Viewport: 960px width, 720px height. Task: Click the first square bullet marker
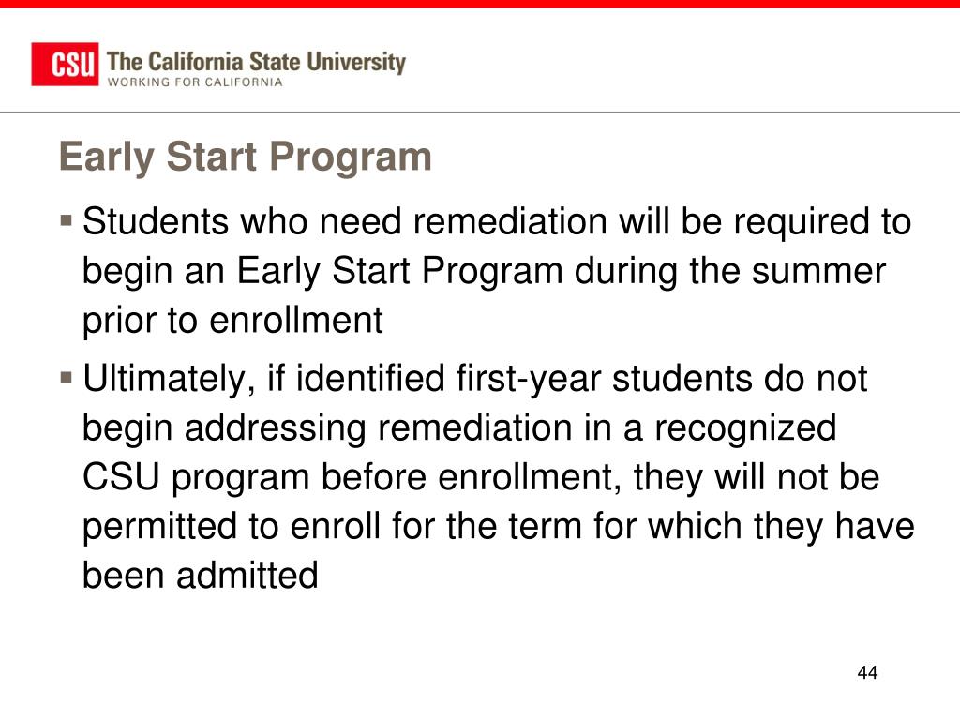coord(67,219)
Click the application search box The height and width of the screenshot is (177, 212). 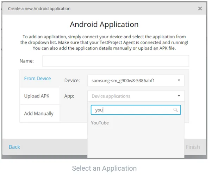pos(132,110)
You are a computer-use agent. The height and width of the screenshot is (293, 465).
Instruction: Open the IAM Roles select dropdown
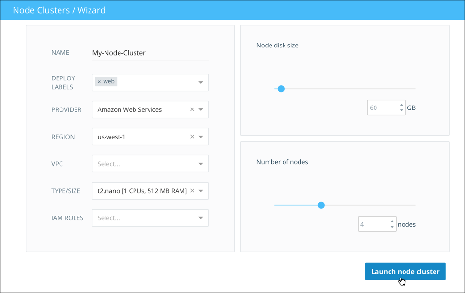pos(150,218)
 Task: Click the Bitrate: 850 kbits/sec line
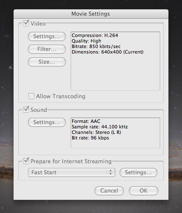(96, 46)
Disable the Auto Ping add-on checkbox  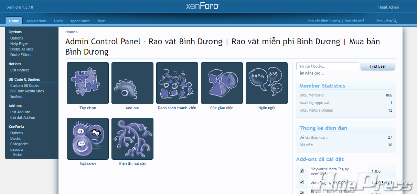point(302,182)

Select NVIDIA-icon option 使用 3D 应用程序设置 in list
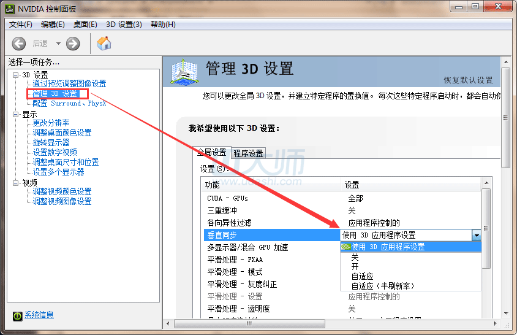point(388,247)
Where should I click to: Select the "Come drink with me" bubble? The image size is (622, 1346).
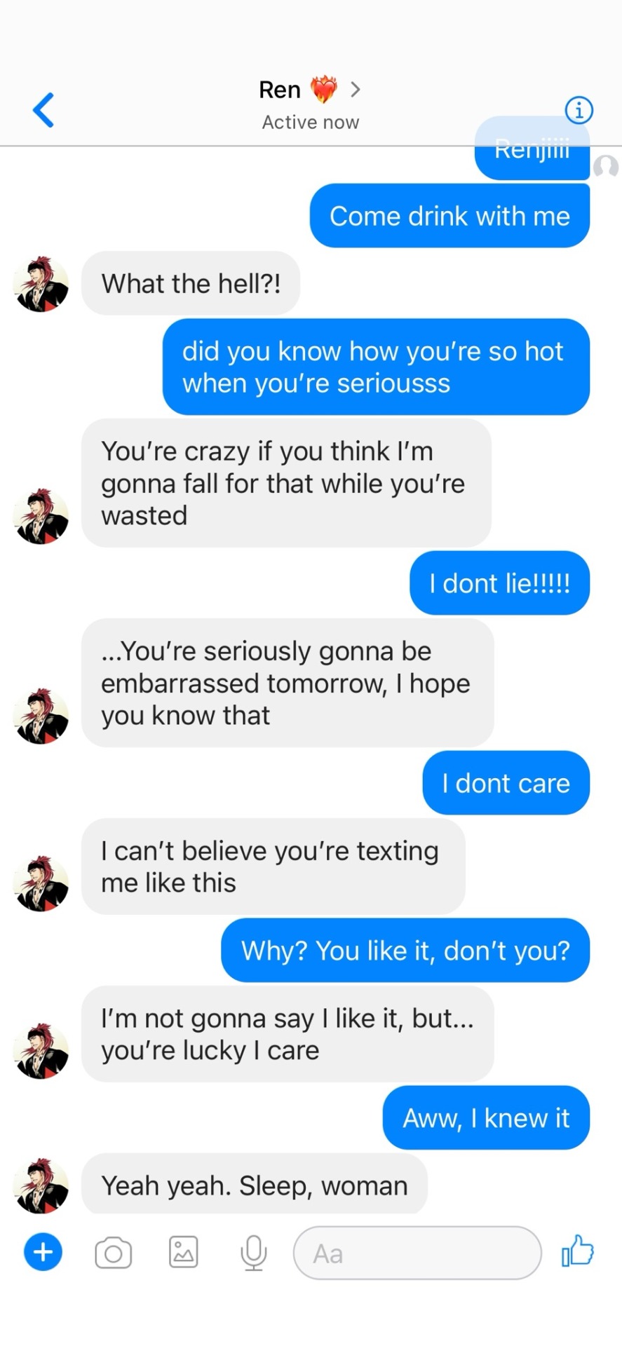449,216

◆ Task description ◆
Write out exactly the lines from the line that contains "Where should I" through the end of the material, including both ends. No pictures belong in the copy.

◆ Output of the task ◆
Where should I click to: Select the "Come drink with me" bubble? The image size is (622, 1346).
449,216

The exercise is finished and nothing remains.